After Israel launched an assault on Rafah on Monday, May 6, the military claimed to have taken control of the Gaza side of the Rafah crossing, a symbolic and crucial site for 2 million Palestinians as it's the only border crossing between the enclave and Egypt. Footage was shared of Israeli flags being raised along the Salah al-Din road, the capture of which marks a new stage in the Israeli military's siege of the Gaza Strip.
The sudden breakthrough came just a few hours after Hamas announced that it had accepted an Israeli ceasefire proposal on Monday, but not without significant changes. Changes that Israel considered unacceptable. The army has presented its operation in Rafah as limited and not as the start of a conquest of the city, in the south of the Strip and the only town not yet to have been taken over by Israel's troops. Over a million people have taken refuge there after fleeing the bombardments.
Palestinian sources had earlier reported Israeli military movement from the Netzarim Corridor, where the military had an advanced position in the center of the territory. A medical source told Le Monde that they saw tanks near the European hospital in Khan Yunis in the south of Gaza early on Monday. International hospital staff were evacuated. The army also shelled around 100 targets in the Rafah area, according to army radio broadcasts, including in the western district of Tell es-Sultan.
By Monday evening, the Israeli war cabinet had unanimously decided to continue its operations in Rafah after three months of almost daily threats. It remains to be seen whether this move signals Israel's abandonment of the latest round of ongoing talks with Hamas, while the latter has warned, as have Qatari and Egyptian mediators, that an invasion of Rafah would derail these efforts. Prime Minister Benjamin Netanyahu's office said Monday evening that his government, for its part, intended to continue negotiations and would send a delegation to Egypt "in an effort to maximize the possibility of reaching an agreement on terms acceptable to Israel."
Since Saturday, Netanyahu has been accused of trying to derail talks, under pressure from his far-right allies, who are pushing for an endless continuation of the war and the ethnic cleansing of Gaza. Centrist politician Benny Gantz displayed a united front with the head of government on Monday evening. The retired army general, who is one of the war cabinet's most active advocates of a ceasefire agreement to free Israeli hostages taken by Hamas, clarified that "the military action in Rafah is also an inseparable part of our continued efforts and commitment to return our hostages and change the security reality in the south. We will continue all efforts until we bring them home."

======

EXPLORE THE MATERIAL:
1 – Answer these questions from the article on Rafah:
(a) On what day and date did Israel launch its assault on Rafah?
(b) According to army radio broadcasts, about how many targets did the army shell in the Rafah area?
(c) To which country did Netanyahu's office say the government would send a delegation?
2 – Reproduce the part of the article on Rafah between "Palestinian sources had" and "of Tell es-Sultan.", inclusive, using "armored vehicles" in place of "tanks".
The records below the article were taken from a separate source.

======

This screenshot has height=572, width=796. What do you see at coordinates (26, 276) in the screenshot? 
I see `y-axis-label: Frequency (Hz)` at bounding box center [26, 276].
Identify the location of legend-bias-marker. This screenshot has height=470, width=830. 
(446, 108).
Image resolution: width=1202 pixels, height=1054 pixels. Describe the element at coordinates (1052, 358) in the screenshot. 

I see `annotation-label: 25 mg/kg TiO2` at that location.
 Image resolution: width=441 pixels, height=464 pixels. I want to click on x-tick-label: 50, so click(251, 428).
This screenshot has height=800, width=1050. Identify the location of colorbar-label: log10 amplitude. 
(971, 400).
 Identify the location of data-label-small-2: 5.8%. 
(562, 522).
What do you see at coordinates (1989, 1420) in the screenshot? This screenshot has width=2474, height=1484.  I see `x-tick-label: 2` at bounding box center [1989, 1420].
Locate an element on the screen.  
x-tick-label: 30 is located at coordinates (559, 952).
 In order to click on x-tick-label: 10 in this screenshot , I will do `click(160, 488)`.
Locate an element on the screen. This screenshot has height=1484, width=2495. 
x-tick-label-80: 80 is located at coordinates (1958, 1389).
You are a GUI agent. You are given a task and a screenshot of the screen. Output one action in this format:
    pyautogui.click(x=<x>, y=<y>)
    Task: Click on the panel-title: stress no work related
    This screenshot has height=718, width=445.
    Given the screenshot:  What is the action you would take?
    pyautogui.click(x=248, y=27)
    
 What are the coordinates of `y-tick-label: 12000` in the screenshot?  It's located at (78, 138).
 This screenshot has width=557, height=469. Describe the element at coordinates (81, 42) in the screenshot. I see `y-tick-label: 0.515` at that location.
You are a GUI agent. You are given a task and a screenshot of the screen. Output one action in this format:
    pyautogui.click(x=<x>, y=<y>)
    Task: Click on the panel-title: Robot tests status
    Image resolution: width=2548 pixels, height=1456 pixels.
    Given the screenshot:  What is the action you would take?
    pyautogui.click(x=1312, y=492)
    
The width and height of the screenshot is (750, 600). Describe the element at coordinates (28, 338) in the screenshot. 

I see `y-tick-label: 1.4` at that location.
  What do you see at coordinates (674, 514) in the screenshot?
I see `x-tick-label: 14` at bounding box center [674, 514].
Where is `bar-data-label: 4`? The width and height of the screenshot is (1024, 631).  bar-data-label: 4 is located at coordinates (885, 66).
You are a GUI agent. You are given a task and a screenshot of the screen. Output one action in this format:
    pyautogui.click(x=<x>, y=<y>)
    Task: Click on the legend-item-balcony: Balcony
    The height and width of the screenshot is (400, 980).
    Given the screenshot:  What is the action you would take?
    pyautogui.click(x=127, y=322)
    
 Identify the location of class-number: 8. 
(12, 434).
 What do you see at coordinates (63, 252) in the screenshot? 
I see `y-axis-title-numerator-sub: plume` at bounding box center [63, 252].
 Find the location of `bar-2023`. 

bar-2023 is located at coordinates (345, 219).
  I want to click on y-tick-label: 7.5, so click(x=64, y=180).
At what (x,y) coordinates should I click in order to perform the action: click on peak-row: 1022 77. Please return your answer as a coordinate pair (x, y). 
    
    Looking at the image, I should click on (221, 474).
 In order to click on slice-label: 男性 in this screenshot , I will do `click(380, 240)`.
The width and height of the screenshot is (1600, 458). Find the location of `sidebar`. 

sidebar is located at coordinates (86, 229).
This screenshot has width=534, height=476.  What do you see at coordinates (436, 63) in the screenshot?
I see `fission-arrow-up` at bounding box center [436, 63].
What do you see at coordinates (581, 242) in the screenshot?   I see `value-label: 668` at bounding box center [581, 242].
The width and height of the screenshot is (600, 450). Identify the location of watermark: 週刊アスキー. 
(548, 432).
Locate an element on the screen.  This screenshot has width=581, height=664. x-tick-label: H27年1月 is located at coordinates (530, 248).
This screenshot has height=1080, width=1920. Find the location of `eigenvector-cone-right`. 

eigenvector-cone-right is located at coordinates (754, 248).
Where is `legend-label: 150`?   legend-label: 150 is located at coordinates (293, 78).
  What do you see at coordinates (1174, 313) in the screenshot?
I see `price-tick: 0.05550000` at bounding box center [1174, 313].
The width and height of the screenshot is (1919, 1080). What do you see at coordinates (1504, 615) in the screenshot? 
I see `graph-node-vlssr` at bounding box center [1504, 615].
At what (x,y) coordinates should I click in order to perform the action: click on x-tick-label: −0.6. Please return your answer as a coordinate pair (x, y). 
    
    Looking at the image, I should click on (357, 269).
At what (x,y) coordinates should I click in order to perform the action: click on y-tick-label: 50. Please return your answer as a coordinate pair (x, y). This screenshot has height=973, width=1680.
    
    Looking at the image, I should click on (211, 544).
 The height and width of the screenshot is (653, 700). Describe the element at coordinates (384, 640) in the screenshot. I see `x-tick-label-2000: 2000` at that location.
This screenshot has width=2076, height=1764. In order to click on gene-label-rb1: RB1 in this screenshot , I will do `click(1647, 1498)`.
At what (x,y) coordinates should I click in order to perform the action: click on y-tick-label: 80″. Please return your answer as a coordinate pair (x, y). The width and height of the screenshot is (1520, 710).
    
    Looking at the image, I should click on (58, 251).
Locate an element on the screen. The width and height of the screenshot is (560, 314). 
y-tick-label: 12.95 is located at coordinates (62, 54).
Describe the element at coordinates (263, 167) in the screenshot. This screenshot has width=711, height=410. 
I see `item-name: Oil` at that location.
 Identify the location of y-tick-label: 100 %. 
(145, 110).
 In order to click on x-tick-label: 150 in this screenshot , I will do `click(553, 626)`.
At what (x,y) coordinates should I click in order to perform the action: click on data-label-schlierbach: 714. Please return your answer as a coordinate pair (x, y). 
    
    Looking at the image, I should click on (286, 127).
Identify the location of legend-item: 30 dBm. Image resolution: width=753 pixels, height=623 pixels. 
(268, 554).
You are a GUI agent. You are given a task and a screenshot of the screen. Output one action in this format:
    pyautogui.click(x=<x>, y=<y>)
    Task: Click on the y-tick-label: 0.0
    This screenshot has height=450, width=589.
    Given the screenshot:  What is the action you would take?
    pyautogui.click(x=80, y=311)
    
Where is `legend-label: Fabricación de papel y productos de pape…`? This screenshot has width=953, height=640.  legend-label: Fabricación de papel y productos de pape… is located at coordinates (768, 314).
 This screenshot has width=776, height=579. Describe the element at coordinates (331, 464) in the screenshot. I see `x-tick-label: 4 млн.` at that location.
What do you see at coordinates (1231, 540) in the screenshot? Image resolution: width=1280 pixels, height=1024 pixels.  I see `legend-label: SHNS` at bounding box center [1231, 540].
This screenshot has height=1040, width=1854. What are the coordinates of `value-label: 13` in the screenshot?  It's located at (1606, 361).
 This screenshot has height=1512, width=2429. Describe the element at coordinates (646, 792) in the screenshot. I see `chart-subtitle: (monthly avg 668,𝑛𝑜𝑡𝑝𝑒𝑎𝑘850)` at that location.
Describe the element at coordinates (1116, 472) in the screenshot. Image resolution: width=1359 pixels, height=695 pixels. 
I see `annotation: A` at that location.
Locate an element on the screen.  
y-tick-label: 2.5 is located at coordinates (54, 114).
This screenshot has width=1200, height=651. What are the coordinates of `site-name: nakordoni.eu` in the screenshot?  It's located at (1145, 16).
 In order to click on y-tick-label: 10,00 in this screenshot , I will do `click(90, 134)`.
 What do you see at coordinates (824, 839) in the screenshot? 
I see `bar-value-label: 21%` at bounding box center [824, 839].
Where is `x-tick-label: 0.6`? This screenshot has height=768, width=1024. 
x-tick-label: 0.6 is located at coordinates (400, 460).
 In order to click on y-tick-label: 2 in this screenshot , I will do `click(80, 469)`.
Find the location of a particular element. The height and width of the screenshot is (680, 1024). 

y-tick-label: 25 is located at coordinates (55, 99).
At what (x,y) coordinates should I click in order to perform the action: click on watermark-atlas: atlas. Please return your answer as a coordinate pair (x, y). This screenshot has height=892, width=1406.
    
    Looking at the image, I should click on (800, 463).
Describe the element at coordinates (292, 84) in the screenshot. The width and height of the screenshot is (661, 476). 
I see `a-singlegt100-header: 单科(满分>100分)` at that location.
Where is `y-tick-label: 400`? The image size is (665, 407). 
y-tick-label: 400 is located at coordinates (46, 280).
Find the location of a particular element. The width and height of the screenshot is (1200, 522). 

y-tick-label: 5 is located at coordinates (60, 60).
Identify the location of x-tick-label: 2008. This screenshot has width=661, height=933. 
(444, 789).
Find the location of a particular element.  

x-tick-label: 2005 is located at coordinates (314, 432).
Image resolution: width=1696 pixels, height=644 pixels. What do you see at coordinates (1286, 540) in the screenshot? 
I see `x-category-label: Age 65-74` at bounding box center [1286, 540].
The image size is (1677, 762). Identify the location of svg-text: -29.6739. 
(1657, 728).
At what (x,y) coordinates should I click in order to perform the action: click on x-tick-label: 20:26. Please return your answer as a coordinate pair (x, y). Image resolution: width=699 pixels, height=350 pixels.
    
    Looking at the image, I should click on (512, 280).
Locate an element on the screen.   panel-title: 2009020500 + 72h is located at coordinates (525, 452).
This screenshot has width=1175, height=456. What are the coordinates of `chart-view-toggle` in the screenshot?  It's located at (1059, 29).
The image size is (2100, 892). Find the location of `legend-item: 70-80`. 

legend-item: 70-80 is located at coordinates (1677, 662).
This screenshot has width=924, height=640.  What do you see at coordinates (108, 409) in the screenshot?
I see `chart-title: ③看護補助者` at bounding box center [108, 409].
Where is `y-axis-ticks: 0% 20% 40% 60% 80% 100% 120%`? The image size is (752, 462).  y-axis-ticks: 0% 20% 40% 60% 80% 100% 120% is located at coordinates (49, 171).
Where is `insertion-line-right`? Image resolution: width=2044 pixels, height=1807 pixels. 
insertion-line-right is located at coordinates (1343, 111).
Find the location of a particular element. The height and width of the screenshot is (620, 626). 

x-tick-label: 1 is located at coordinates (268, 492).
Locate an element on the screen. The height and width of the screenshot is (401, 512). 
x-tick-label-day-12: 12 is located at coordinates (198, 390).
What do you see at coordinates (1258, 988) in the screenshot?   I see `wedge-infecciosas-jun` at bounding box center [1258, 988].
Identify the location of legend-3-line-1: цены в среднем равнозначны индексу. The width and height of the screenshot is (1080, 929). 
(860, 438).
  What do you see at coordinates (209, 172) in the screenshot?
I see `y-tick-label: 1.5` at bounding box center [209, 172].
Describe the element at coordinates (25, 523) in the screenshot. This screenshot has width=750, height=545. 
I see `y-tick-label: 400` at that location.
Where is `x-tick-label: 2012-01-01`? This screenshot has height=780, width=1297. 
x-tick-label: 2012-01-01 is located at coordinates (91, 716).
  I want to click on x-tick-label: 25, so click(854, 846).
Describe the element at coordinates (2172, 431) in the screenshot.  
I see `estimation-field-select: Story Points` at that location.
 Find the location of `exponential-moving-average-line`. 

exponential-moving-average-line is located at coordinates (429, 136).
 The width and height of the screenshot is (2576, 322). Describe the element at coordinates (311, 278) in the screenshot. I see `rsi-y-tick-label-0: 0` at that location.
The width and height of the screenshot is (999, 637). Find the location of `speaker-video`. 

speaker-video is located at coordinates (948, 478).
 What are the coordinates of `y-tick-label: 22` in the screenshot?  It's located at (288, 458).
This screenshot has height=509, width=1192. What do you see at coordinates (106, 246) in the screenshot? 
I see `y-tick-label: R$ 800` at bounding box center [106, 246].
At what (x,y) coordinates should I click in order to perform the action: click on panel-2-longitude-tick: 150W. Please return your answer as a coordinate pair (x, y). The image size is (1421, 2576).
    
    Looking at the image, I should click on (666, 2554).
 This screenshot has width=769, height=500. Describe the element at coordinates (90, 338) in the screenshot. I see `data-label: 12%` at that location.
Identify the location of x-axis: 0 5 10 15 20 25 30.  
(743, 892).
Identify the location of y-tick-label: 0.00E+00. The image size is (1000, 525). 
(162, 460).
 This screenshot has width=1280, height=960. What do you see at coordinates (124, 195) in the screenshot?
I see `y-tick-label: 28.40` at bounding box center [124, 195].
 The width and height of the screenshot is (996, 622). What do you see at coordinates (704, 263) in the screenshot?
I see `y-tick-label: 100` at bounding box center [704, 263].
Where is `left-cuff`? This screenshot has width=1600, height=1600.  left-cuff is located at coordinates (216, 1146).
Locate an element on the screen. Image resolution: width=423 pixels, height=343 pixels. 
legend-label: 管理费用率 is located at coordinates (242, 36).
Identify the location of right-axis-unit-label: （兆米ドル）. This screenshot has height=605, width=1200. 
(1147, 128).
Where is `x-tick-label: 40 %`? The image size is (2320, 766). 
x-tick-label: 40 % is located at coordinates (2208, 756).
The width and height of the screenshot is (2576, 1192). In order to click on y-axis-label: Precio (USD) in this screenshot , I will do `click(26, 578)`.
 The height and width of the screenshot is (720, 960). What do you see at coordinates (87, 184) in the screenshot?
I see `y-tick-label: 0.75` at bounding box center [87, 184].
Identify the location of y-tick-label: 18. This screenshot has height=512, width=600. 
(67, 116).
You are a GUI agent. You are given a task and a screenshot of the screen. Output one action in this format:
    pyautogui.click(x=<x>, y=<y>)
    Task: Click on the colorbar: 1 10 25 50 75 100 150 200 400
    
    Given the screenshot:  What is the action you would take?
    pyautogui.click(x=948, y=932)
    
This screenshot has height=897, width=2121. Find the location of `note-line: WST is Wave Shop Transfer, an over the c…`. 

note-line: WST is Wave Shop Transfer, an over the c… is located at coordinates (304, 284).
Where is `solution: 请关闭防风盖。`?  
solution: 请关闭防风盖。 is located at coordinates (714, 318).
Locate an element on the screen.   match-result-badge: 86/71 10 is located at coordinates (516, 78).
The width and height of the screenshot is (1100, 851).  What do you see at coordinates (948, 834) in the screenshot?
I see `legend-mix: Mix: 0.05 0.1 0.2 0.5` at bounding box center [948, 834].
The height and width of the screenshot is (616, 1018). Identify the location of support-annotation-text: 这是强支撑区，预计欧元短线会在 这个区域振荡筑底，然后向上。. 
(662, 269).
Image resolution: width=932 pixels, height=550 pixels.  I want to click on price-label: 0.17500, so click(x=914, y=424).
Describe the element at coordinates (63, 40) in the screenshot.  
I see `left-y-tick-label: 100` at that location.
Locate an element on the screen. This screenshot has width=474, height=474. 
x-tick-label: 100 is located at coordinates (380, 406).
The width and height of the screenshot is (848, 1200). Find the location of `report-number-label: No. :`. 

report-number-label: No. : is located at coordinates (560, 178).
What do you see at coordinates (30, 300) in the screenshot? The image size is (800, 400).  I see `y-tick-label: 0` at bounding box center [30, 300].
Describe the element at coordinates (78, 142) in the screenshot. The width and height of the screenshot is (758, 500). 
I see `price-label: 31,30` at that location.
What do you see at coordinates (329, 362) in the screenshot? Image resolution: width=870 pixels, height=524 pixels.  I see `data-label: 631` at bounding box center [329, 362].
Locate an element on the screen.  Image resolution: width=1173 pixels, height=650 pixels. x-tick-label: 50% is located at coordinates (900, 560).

======

SOLUTIONS BY TASK:
1 –
(a) Monday, May 6
(b) Around 100
(c) Egypt

2 –
Palestinian sources had earlier reported Israeli military movement from the Netzarim Corridor, where the military had an advanced position in the center of the territory. A medical source told Le Monde that they saw armored vehicles near the European hospital in Khan Yunis in the south of Gaza early on Monday. International hospital staff were evacuated. The army also shelled around 100 targets in the Rafah area, according to army radio broadcasts, including in the western district of Tell es-Sultan.